_Data listing_:

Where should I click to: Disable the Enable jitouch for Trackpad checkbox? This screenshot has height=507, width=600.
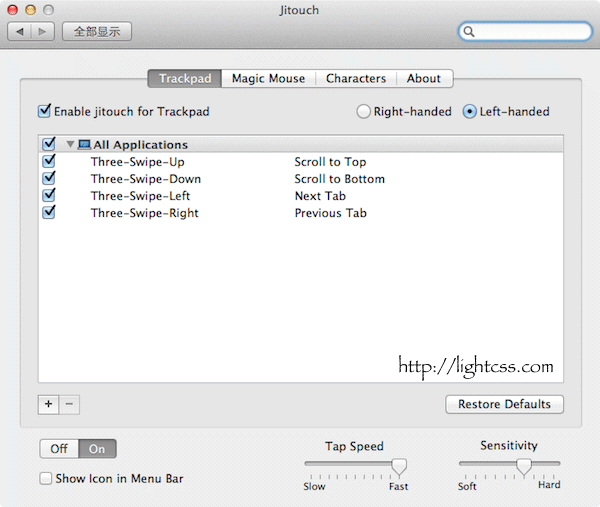pyautogui.click(x=44, y=112)
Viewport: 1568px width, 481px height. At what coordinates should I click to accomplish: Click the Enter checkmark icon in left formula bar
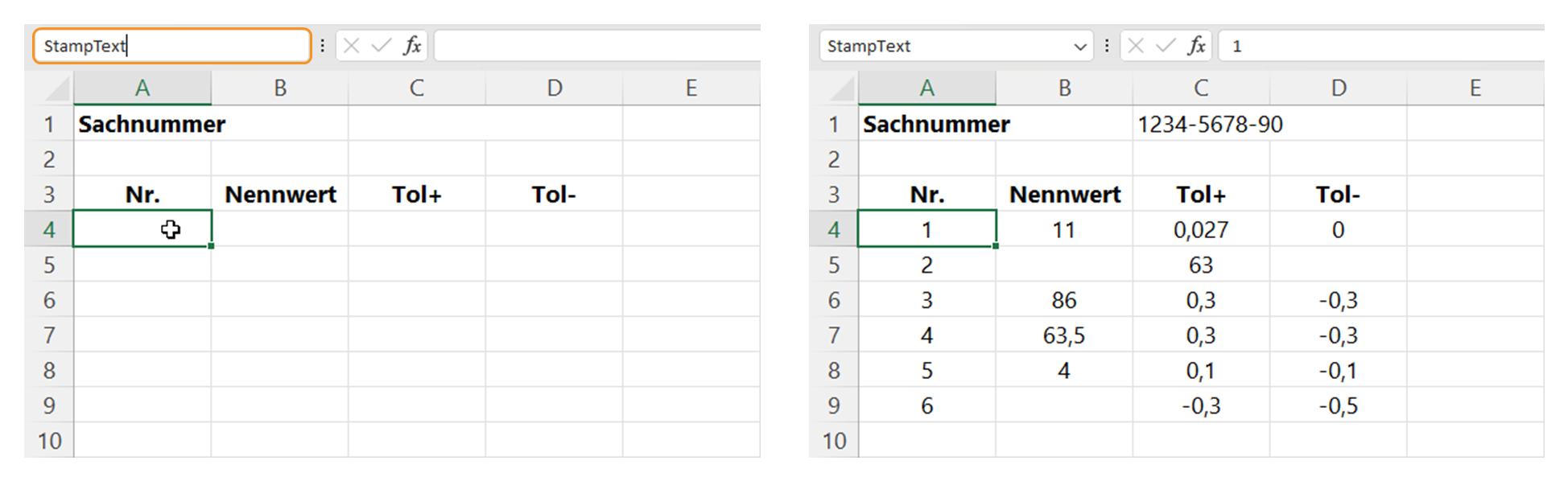[x=381, y=46]
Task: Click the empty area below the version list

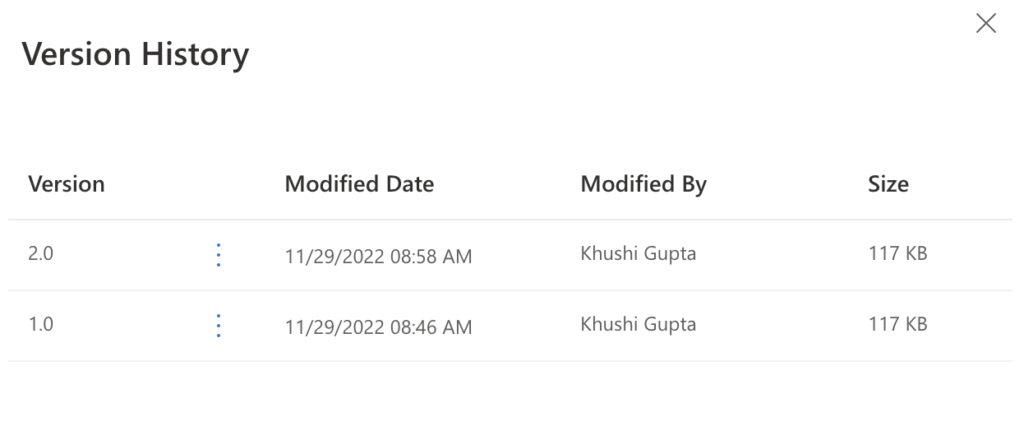Action: pos(510,395)
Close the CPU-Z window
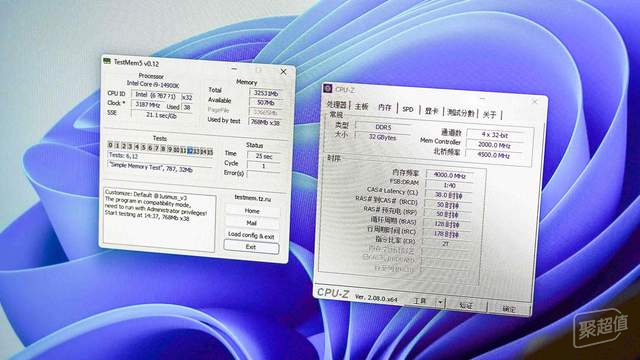Image resolution: width=640 pixels, height=360 pixels. click(x=534, y=101)
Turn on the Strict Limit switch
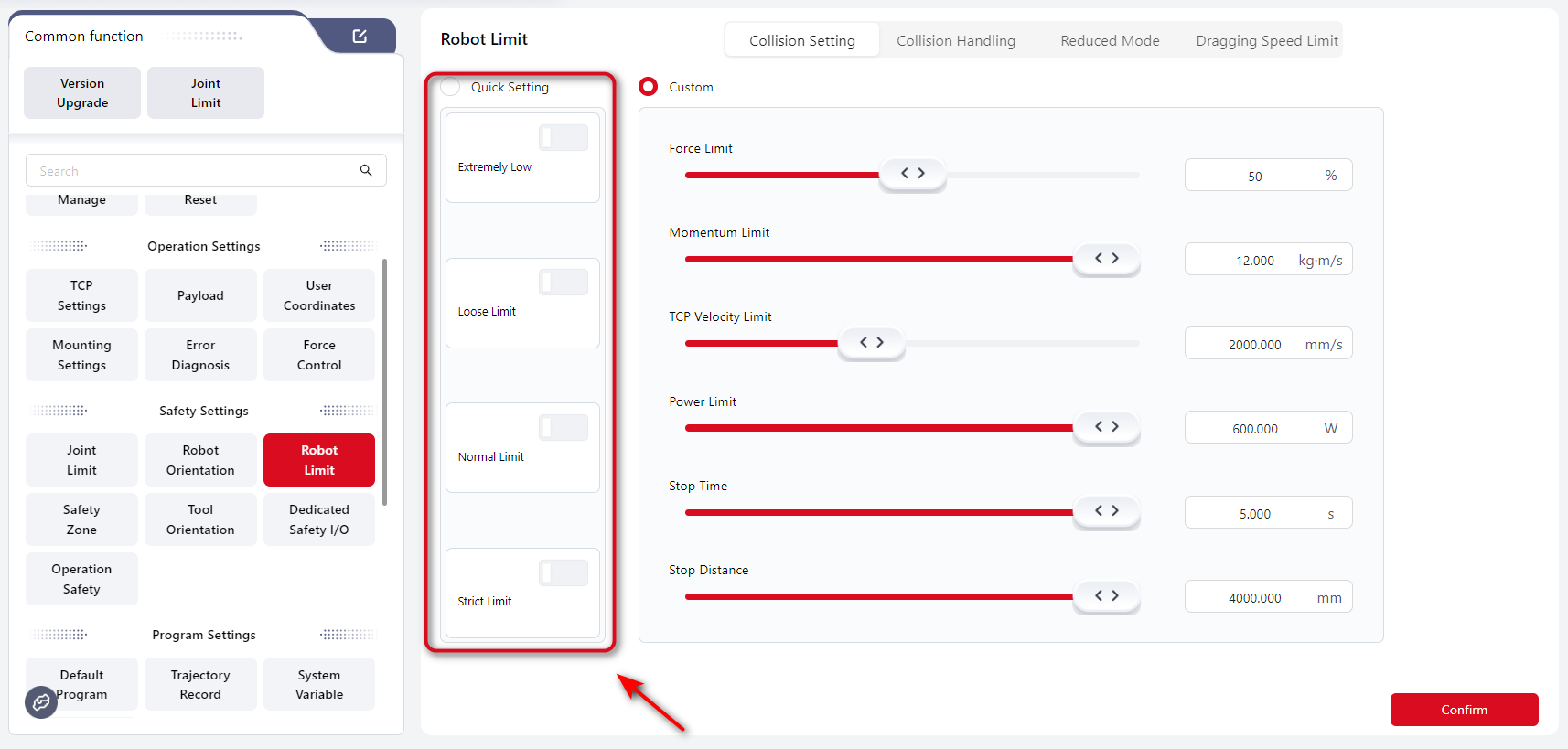 pyautogui.click(x=563, y=573)
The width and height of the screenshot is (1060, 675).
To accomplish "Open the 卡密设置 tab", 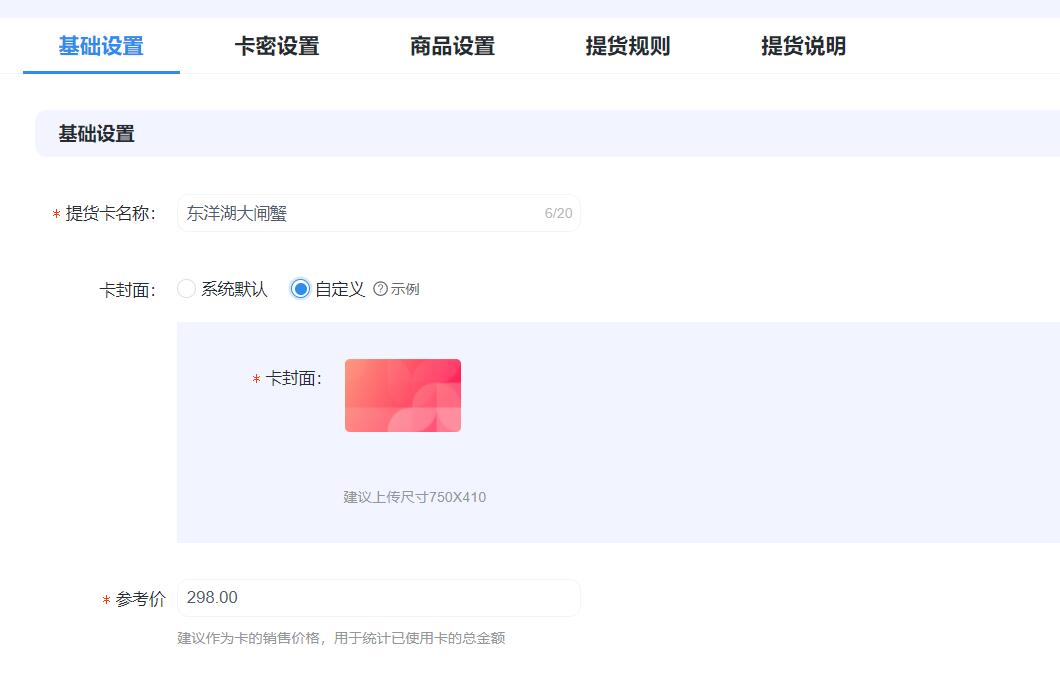I will (277, 46).

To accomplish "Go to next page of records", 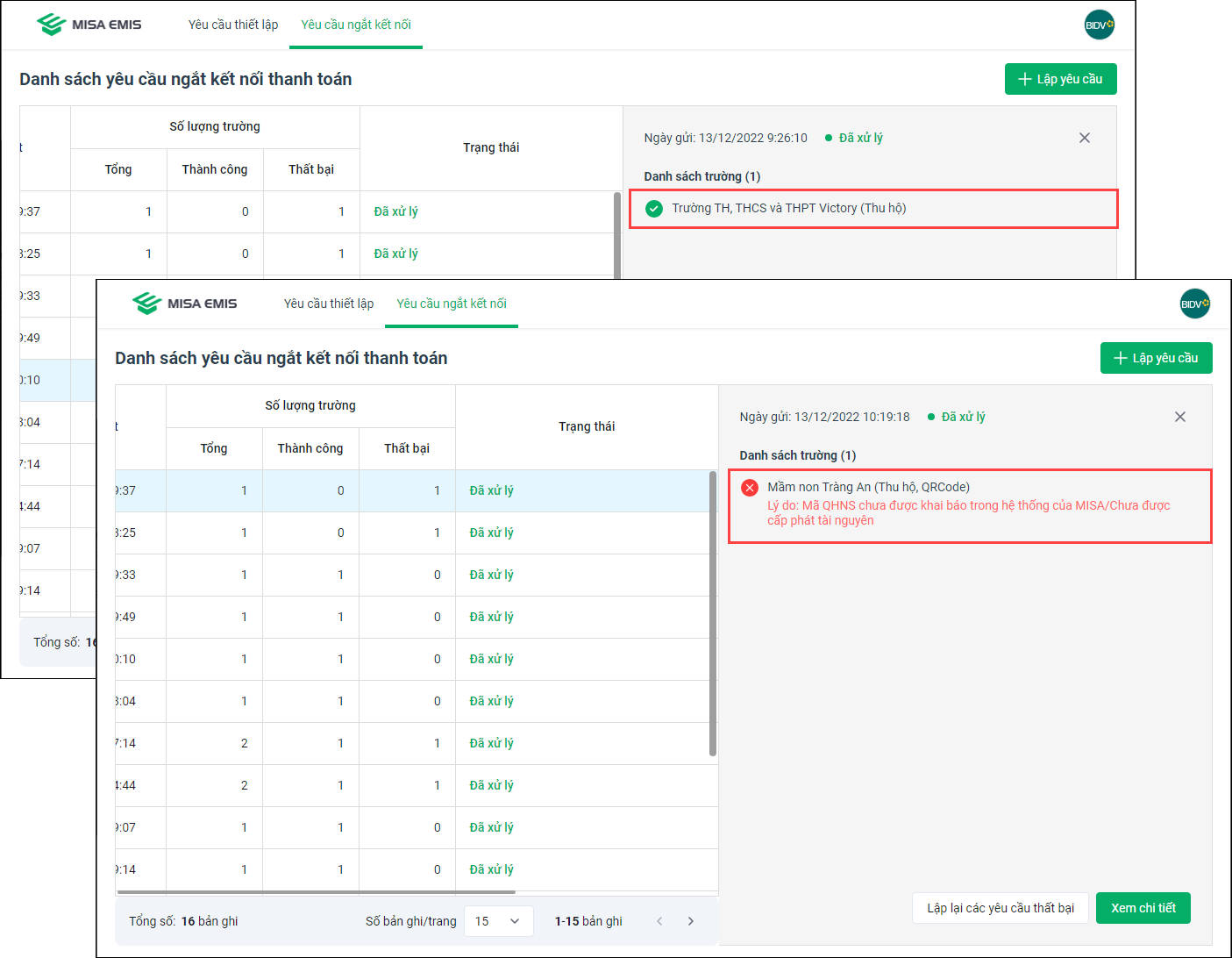I will pyautogui.click(x=691, y=921).
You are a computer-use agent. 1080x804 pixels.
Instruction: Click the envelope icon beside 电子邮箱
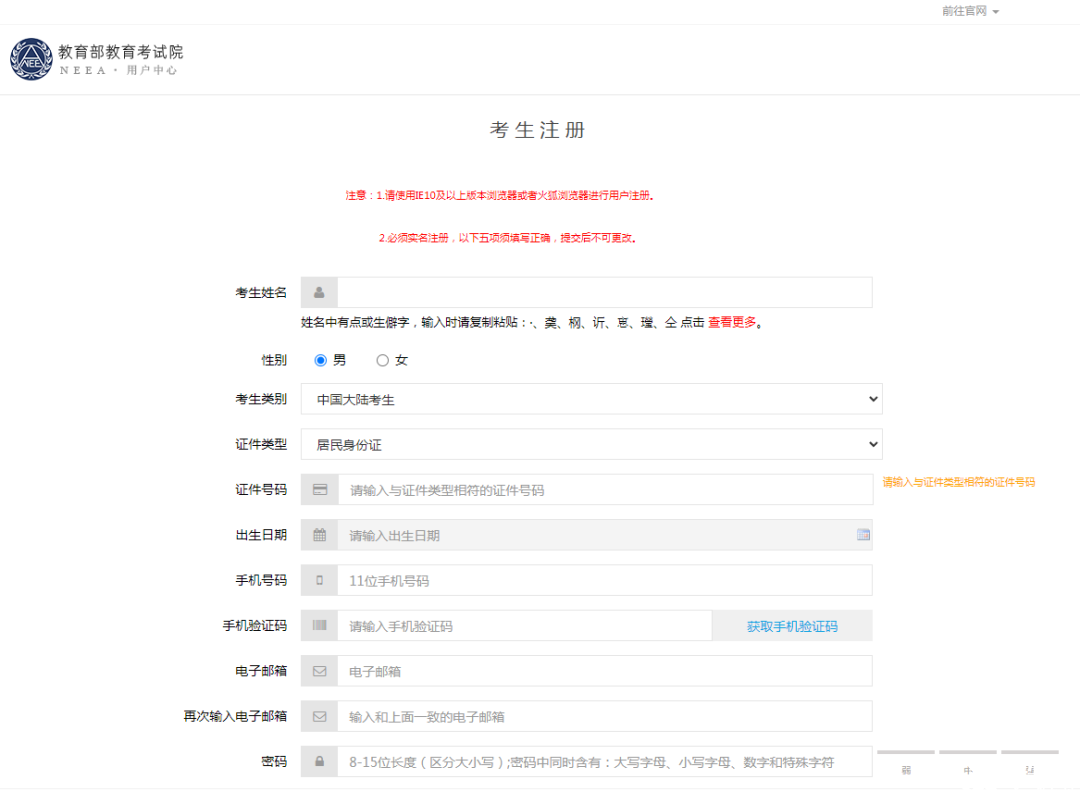click(x=319, y=671)
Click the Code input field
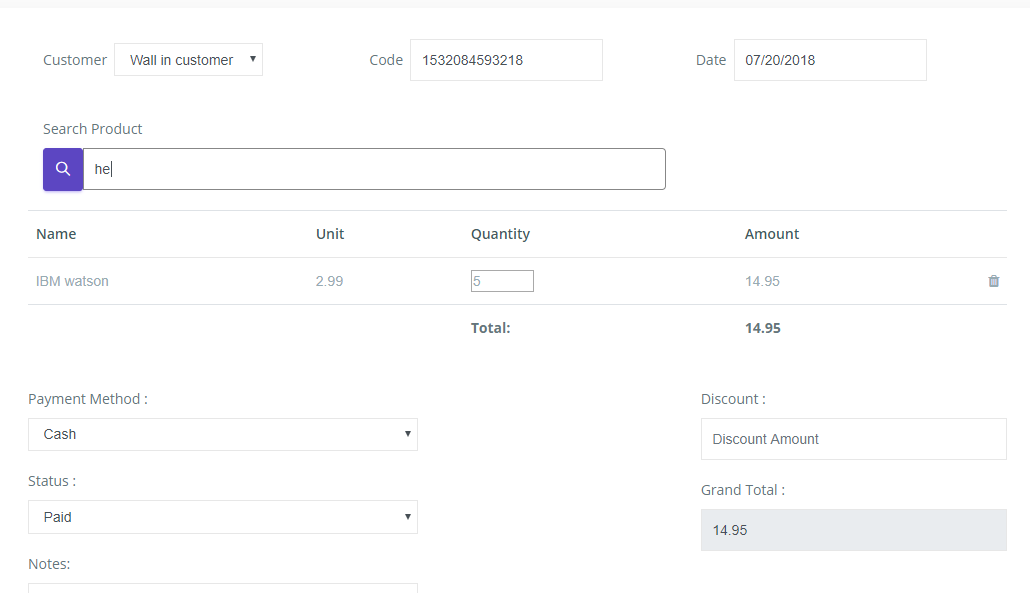The image size is (1030, 593). [x=506, y=60]
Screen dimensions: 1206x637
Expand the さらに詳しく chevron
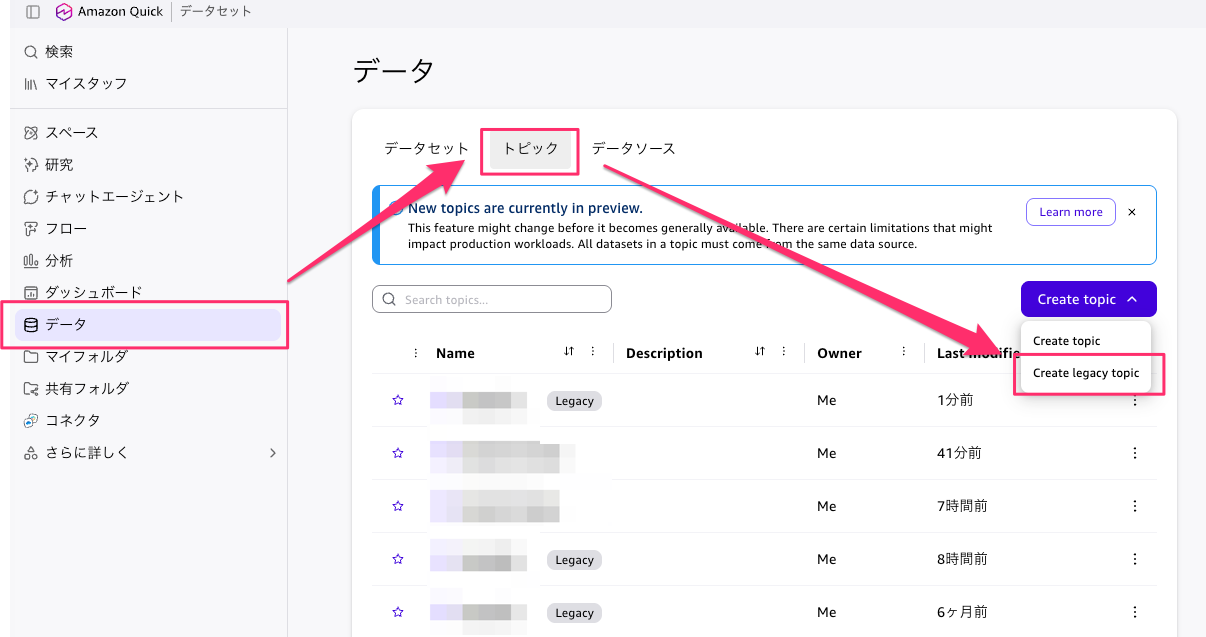[x=273, y=453]
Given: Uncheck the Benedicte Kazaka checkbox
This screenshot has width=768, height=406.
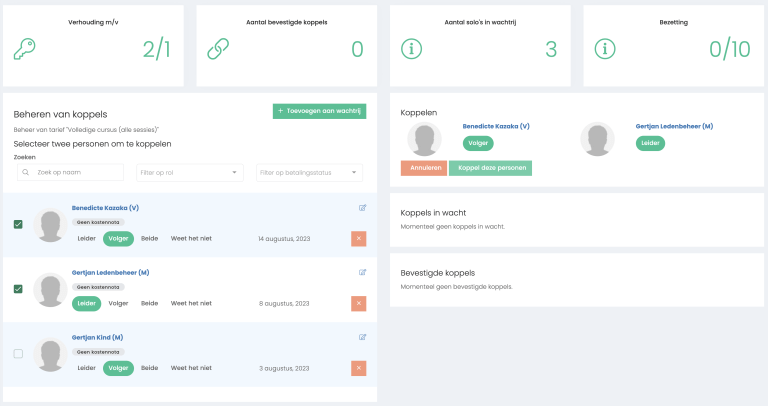Looking at the screenshot, I should (18, 224).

_Exercise description_: Beginning with the line that has "Screen dimensions: 1206x637", repeat each remaining line of the data above word for word, keeping pictures out.

_The completed task_:
Screen dimensions: 1206x637
Expand the さらに詳しく chevron
[x=273, y=453]
Given: Uncheck the Benedicte Kazaka checkbox
This screenshot has width=768, height=406.
Looking at the screenshot, I should (18, 224).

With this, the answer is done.